__CONSIGNE 1__. Convertissez en tableau Markdown les lignes des enregistrements, du début jusqu'à la ligne contenant "020 8654 3149 (76, 54)" incluse, sans les lignes vides. Utilisez deux colonnes, Numéro pour le numéro de rang et Ligne pour le contenu.

__TEXTE RETENU__.

★ ★ ★ ★ ★ ★ ★

Le Conseil constitutionnel a été saisi le 8 janvier 2014 par la Cour de cassation (chambre sociale, arrêt n° 232 du 8 janvier 2014), dans les conditions prévues à l’article 61-1 de la Constitution, d’une question prioritaire de constitutionnalité posée par la société Sephora, relative à la conformité aux droits et libertés que la Constitution garantit des articles L. 3122-32, L. 3122-33 et L. 3122-36 du code du travail.
LE CONSEIL CONSTITUTIONNEL,
Vu la Constitution ;
Vu l’ordonnance n° 58-1067 du 7 novembre 1958 modifiée portant loi organique sur le Conseil constitutionnel ;
Vu la directive 93/104/CE du Conseil, du 23 novembre 1993, concernant certains aspects de l’aménagement du temps de travail ;
Vu le code du travail ;
Vu le règlement du 4 février 2010 sur la procédure suivie devant le Conseil constitutionnel pour les questions prioritaires de constitutionnalité ;
Vu les observations en intervention produites pour la Fédération des entreprises du commerce et de la distribution par la SCP Gatineau – Fattaccini, avocat au Conseil d’État et à la Cour de cassation et la SELARL Capstan LMS, avocat au barreau de Paris, enregistrées le 31 janvier 2014 ;
Vu les observations en intervention produites pour la société Uniqlo par le cabinet Exigens, avocat au barreau de Lille, enregistrées les 14 janvier et 5 février 2014 ;
Vu les observations produites pour la Fédération des employés et cadres de la CGT force ouvrière, le Syndicat des employés du commerce Île-de-France-UNSA, l’Union syndicale CGT du commerce, de la distribution et des services de Paris, le Syndicat CGT-Force ouvrière des employés et cadres du commerce de Paris, le Syndicat Sud commerces et services Île-de-France et le Syndicat commerce interdépartemental d’Île-de-France CFDT, parties en défense, par la SCP Rocheteau et Uzan-Sarano, avocat au Conseil d’État et à la Cour de cassation, enregistrées le 30 janvier et les 14 et 19 février 2014 ;
Vu les observations produites pour la société requérante par la SCP Célice – Blancpain – Soltner, avocat au Conseil d’État et à la Cour de cassation, et le cabinet Jeantet Associés, avocat au barreau de Paris, enregistrées les 31 janvier et 20 février 2014 ;
Vu les observations produites par le Premier ministre, enregistrées les 31 janvier et 20 février 2014 ;
Vu les pièces produites et jointes au dossier ;
Me Jean Néret, avocat au barreau de Paris, pour la société requérante, Me Cédric Uzan-Sarano, avocat au Conseil d’État et à la Cour de cassation, pour les parties en défense, Me Anthony Brice, avocat au barreau de Lille, pour la société Uniqlo, partie intervenante, Me Jean-Jacques Gatineau, avocat au Conseil d’État et à la Cour de cassation, pour la Fédération des entreprises du commerce et de la distribution, partie intervenante et M. Xavier Pottier, désigné par le Premier ministre, ayant été entendus à l’audience publique du 4 mars 2014 ;
Le rapporteur ayant été entendu ;
1. Considérant qu’aux termes de l’article L. 3122-32 du code du travail : « Le recours au travail de nuit est exceptionnel. Il prend en compte les impératifs de protection de la santé et de la sécurité des travailleurs et est justifié par la nécessité d’assurer la continuité de l’activité économique ou des services d’utilité sociale » ;
2. Considérant qu’aux termes de l’article L. 3122-33 du même code : « La mise en place dans une entreprise ou un établissement du travail de nuit au sens de l’article L. 3122-31 ou son extension à de nouvelles catégories de salariés sont subordonnées à la conclusion préalable d’une convention ou d’un accord collectif de branche étendu ou d’un accord d’entreprise ou d’établissement.

★ ★ ★ ★ ★ ★ ★

__CONSIGNE 2__. Recopiez le passage de la décision du Conseil constitutionnel qui commence par "Le Conseil constitutionnel a" et va jusqu'à "code du travail.", en changeant "8 janvier 2014" en "9 janvier 2014".

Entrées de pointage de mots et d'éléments
★ ★ ★ ★ ★ ★ ★

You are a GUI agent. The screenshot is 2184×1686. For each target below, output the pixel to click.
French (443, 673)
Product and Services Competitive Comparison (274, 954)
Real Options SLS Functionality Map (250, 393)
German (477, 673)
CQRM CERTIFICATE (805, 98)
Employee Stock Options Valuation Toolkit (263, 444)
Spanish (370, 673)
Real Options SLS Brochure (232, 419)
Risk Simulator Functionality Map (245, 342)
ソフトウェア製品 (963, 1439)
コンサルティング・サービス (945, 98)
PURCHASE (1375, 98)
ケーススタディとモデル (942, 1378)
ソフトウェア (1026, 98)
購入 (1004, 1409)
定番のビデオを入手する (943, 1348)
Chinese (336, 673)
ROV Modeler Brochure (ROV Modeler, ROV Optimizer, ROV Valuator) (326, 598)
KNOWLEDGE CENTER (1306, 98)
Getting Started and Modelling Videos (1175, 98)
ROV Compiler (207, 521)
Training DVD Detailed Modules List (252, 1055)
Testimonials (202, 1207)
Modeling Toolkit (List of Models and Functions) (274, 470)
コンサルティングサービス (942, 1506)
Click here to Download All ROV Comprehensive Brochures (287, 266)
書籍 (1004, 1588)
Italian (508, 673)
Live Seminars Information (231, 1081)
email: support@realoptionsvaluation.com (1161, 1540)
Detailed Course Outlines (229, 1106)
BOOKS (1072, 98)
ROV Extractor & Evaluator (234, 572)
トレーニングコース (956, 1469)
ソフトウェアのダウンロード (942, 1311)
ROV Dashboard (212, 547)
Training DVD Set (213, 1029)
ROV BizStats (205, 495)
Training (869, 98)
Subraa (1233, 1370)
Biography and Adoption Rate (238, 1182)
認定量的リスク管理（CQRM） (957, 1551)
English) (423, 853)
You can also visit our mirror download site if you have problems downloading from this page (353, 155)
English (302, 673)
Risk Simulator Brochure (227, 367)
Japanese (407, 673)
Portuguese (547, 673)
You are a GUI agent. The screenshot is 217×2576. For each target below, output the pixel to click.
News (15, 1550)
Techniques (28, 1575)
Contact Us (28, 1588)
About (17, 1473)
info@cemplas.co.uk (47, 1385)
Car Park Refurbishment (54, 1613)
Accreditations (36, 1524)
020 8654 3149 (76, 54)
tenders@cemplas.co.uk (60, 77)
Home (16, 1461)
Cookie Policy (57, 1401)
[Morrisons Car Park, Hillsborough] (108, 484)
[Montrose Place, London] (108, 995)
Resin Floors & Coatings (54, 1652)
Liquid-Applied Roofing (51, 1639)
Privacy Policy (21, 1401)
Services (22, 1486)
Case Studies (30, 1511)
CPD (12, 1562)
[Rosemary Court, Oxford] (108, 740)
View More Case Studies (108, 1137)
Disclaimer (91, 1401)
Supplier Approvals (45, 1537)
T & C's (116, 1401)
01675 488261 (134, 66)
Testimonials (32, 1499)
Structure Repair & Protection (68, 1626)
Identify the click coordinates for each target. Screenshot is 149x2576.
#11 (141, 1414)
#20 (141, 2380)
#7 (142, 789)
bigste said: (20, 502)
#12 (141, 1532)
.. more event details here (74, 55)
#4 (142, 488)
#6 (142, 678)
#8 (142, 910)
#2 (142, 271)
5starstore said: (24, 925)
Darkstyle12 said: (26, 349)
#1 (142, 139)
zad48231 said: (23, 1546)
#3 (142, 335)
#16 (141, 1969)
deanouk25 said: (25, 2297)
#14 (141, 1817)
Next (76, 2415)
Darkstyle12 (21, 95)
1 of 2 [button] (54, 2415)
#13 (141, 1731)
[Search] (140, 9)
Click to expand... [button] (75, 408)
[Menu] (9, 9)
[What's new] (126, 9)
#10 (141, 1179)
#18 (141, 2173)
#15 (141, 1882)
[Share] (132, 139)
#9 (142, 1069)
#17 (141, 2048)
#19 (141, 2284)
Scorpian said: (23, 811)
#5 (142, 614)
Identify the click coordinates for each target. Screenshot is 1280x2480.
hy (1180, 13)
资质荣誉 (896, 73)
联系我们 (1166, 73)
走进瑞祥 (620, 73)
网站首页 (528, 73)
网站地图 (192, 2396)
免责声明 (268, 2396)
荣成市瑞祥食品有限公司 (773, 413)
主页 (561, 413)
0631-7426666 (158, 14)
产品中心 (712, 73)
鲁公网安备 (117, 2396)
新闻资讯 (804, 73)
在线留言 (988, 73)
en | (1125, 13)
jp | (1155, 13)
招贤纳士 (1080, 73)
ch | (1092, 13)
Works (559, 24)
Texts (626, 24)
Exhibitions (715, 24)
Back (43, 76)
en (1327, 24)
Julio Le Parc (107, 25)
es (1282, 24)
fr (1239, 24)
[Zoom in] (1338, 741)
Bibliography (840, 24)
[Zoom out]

★ ★ ★ ★ ★ ★ ★

__RÉPONSE RÉDIGÉE 1__.
| Numéro | Ligne |
|---|---|
| 1 | You are a GUI agent. The screenshot is 2184×1686. For each target below, output the pixel to click. |
| 2 | French (443, 673) |
| 3 | Product and Services Competitive Comparison (274, 954) |
| 4 | Real Options SLS Functionality Map (250, 393) |
| 5 | German (477, 673) |
| 6 | CQRM CERTIFICATE (805, 98) |
| 7 | Employee Stock Options Valuation Toolkit (263, 444) |
| 8 | Spanish (370, 673) |
| 9 | Real Options SLS Brochure (232, 419) |
| 10 | Risk Simulator Functionality Map (245, 342) |
| 11 | ソフトウェア製品 (963, 1439) |
| 12 | コンサルティング・サービス (945, 98) |
| 13 | PURCHASE (1375, 98) |
| 14 | ケーススタディとモデル (942, 1378) |
| 15 | ソフトウェア (1026, 98) |
| 16 | 購入 (1004, 1409) |
| 17 | 定番のビデオを入手する (943, 1348) |
| 18 | Chinese (336, 673) |
| 19 | ROV Modeler Brochure (ROV Modeler, ROV Optimizer, ROV Valuator) (326, 598) |
| 20 | KNOWLEDGE CENTER (1306, 98) |
| 21 | Getting Started and Modelling Videos (1175, 98) |
| 22 | ROV Compiler (207, 521) |
| 23 | Training DVD Detailed Modules List (252, 1055) |
| 24 | Testimonials (202, 1207) |
| 25 | Modeling Toolkit (List of Models and Functions) (274, 470) |
| 26 | コンサルティングサービス (942, 1506) |
| 27 | Click here to Download All ROV Comprehensive Brochures (287, 266) |
| 28 | 書籍 (1004, 1588) |
| 29 | Italian (508, 673) |
| 30 | Live Seminars Information (231, 1081) |
| 31 | email: support@realoptionsvaluation.com (1161, 1540) |
| 32 | Detailed Course Outlines (229, 1106) |
| 33 | BOOKS (1072, 98) |
| 34 | ROV Extractor & Evaluator (234, 572) |
| 35 | トレーニングコース (956, 1469) |
| 36 | ソフトウェアのダウンロード (942, 1311) |
| 37 | ROV Dashboard (212, 547) |
| 38 | Training DVD Set (213, 1029) |
| 39 | ROV BizStats (205, 495) |
| 40 | Training (869, 98) |
| 41 | Subraa (1233, 1370) |
| 42 | Biography and Adoption Rate (238, 1182) |
| 43 | 認定量的リスク管理（CQRM） (957, 1551) |
| 44 | English) (423, 853) |
| 45 | You can also visit our mirror download site if you have problems downloading from this page (353, 155) |
| 46 | English (302, 673) |
| 47 | Risk Simulator Brochure (227, 367) |
| 48 | Japanese (407, 673) |
| 49 | Portuguese (547, 673) |
| 50 | You are a GUI agent. The screenshot is 217×2576. For each target below, output the pixel to click. |
| 51 | News (15, 1550) |
| 52 | Techniques (28, 1575) |
| 53 | Contact Us (28, 1588) |
| 54 | About (17, 1473) |
| 55 | info@cemplas.co.uk (47, 1385) |
| 56 | Car Park Refurbishment (54, 1613) |
| 57 | Accreditations (36, 1524) |
| 58 | 020 8654 3149 (76, 54) |

__RÉPONSE RÉDIGÉE 2__.
Le Conseil constitutionnel a été saisi le 9 janvier 2014 par la Cour de cassation (chambre sociale, arrêt n° 232 du 9 janvier 2014), dans les conditions prévues à l’article 61-1 de la Constitution, d’une question prioritaire de constitutionnalité posée par la société Sephora, relative à la conformité aux droits et libertés que la Constitution garantit des articles L. 3122-32, L. 3122-33 et L. 3122-36 du code du travail.